Wilson has almost every light on in his office, which House quickly rectifies by a flick of a switch. You squint through the dark, eyes already accustomed, and just make it inside before the door falls shut behind you and House.

“I thought maybe you’d gone home.” Wilson rises from his seat, smooth and together, as if greeting a diplomat. “What took you?”

“The stairs.”

“There’s an elevator, House.”

The smirk ripples caverns of wrinkles around his mouth. “What exactly do you have in mind, Dr.Wilson?”

House’s low, prodding tone sharply drains confidence from your limbs, like a syringe stealing your nerve. You watch carefully, favoring the door behind you. You just need to hear something, not see everything.
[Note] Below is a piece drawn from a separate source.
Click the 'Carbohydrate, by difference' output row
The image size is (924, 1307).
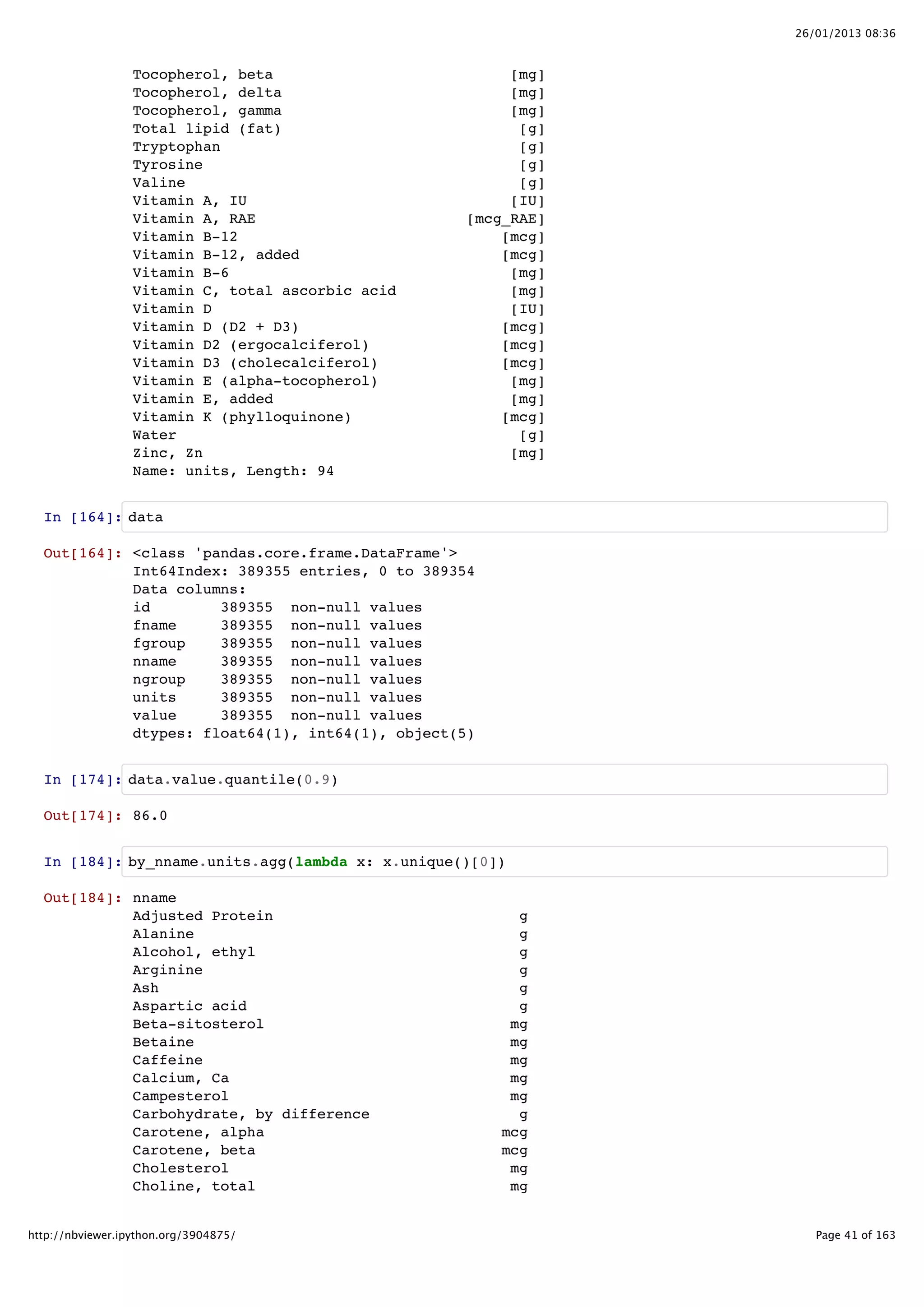click(x=251, y=1114)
You glance to House’s face. He’s oblivious to you, and yet you have a lurking feeling that his mind is constantly turning you over, unraveling you for further thought. How could it not be?

He moves to meet Wilson, who has leaned back against the front of his oak desk. Wilson’s right hand is curled around his nameplate for support; the left is posed at just the right height to slip around House’s narrow waist.
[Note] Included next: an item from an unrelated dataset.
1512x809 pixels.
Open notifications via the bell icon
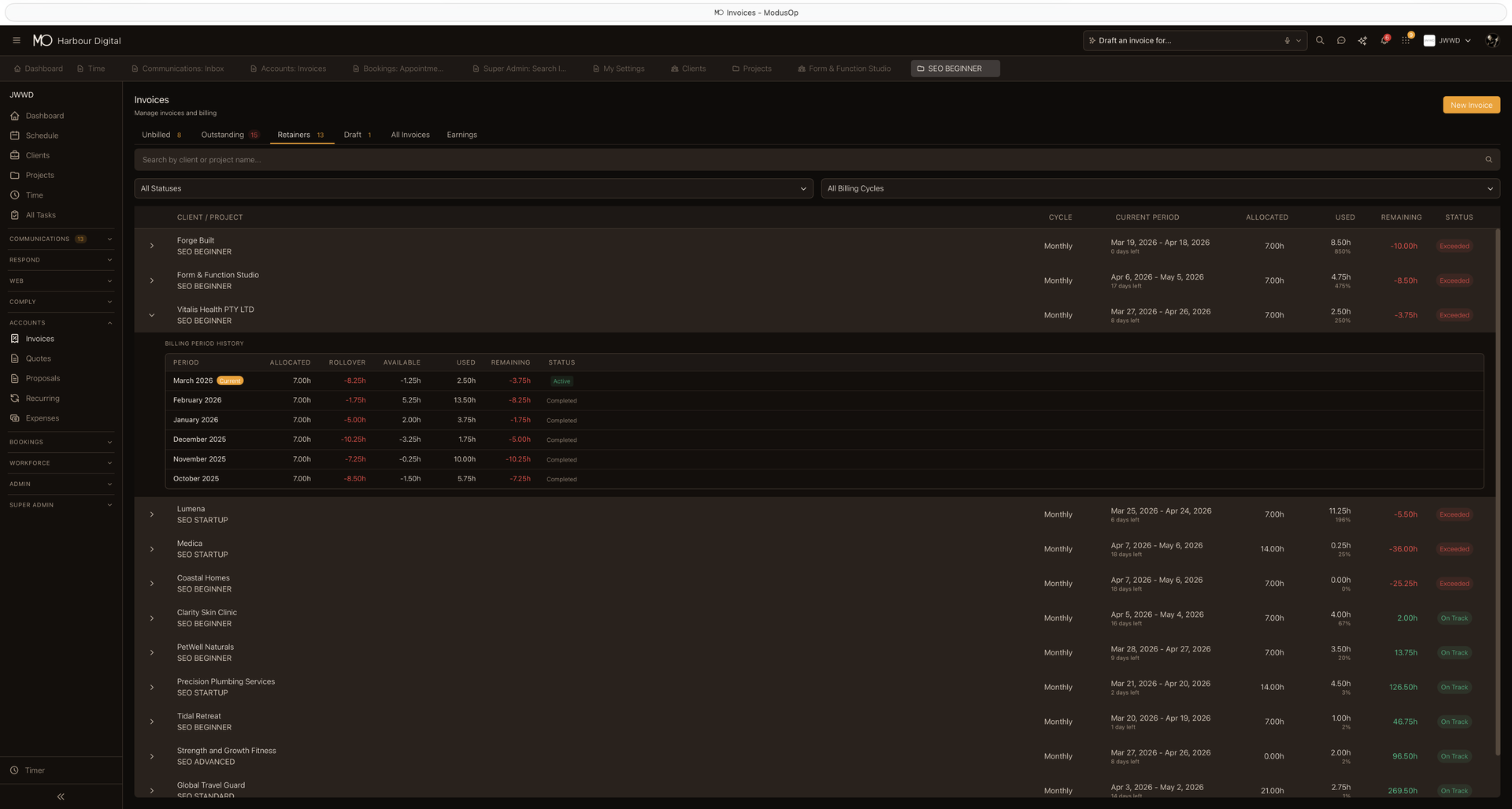tap(1384, 40)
Very slowly, House rubs his fingers at something on the front of Wilson’s shirt, as if he were trying to remove a stain. When he leans in and kisses his neck, you stifle your quick intake of breath and glance away. Momentarily. Wilson’s slight moan pulls you back. It demands House to stop.

“Who have you told?”

The lustrous gleam of Wilson’s eyes is interrupted by a hesitating blink. “Nobody.”

“Who’s asked?”

“House…” The tone is exasperated. “Nobody.”

You can’t make out expressions, dimness owning them and refusing to divulge. They’ve leaned so close to one another that it’s impossible to segregate where House’s blazer starts and Wilson’s shirt and tie end. It’s so cliché, and you hate Dr. Wilson for it.

“What would it matter,” Wilson starts trying again, “if it did get out? Why should that-”

“Because I am not just another pathetic case for you,” House growls back. A shudder snaps through you as House thrusts Wilson back against the desk, so hard it reverberates. Something falls. Heavy. It might be Wilson’s resolve.

“Okay.” Wilson barely whispers it. But it’s not weak, and you can’t tolerate that.

You slip away like a refugee out into the sanctuary of the hallway. Neither House nor Wilson notice, or at least they didn’t pause to question the sudden movement of the door. You rub your cold fingers over your lips, wandering senselessly for a few moments. The stone calms you. Maybe you left too soon. Maybe there was more to see, to hear.

Maybe it’s all a lie, and like anything else, House will realize it soon enough.
You trace a protective design over the heliotrope and decide there’s no harm in keeping it for a few more days.